(Stored data)

[Start of Attachment]

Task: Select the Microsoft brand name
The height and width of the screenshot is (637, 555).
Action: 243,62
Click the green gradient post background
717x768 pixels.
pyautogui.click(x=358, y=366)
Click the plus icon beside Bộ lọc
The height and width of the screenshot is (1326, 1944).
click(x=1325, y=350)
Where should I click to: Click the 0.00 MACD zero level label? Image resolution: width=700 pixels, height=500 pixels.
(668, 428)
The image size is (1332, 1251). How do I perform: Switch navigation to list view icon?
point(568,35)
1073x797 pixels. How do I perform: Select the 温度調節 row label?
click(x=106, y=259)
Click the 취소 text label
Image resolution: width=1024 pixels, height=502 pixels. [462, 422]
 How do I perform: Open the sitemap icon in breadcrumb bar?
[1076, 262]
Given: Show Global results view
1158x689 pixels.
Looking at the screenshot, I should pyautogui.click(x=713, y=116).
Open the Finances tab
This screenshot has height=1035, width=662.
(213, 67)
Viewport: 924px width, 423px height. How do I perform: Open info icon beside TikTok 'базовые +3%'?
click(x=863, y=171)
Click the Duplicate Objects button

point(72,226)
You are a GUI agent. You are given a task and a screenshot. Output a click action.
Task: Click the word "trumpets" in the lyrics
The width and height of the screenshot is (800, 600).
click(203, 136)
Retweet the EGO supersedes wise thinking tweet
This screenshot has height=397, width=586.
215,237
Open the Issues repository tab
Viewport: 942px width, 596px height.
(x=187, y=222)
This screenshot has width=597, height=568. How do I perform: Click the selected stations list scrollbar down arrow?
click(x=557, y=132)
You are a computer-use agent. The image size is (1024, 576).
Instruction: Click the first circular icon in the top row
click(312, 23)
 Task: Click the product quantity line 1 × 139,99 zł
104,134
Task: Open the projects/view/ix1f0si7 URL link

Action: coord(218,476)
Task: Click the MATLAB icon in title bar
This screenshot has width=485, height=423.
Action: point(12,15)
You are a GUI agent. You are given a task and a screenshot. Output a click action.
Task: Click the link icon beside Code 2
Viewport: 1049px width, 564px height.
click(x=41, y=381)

[End of Attachment]

_Work task_
From the line holding "This screenshot has width=597, height=568." through the last line above, reproduce each line exactly and add nothing.

_Exercise result_
This screenshot has width=597, height=568. How do I perform: Click the selected stations list scrollbar down arrow?
click(x=557, y=132)
You are a computer-use agent. The image size is (1024, 576).
Instruction: Click the first circular icon in the top row
click(312, 23)
 Task: Click the product quantity line 1 × 139,99 zł
104,134
Task: Open the projects/view/ix1f0si7 URL link

Action: coord(218,476)
Task: Click the MATLAB icon in title bar
This screenshot has width=485, height=423.
Action: point(12,15)
You are a GUI agent. You are given a task and a screenshot. Output a click action.
Task: Click the link icon beside Code 2
Viewport: 1049px width, 564px height.
click(x=41, y=381)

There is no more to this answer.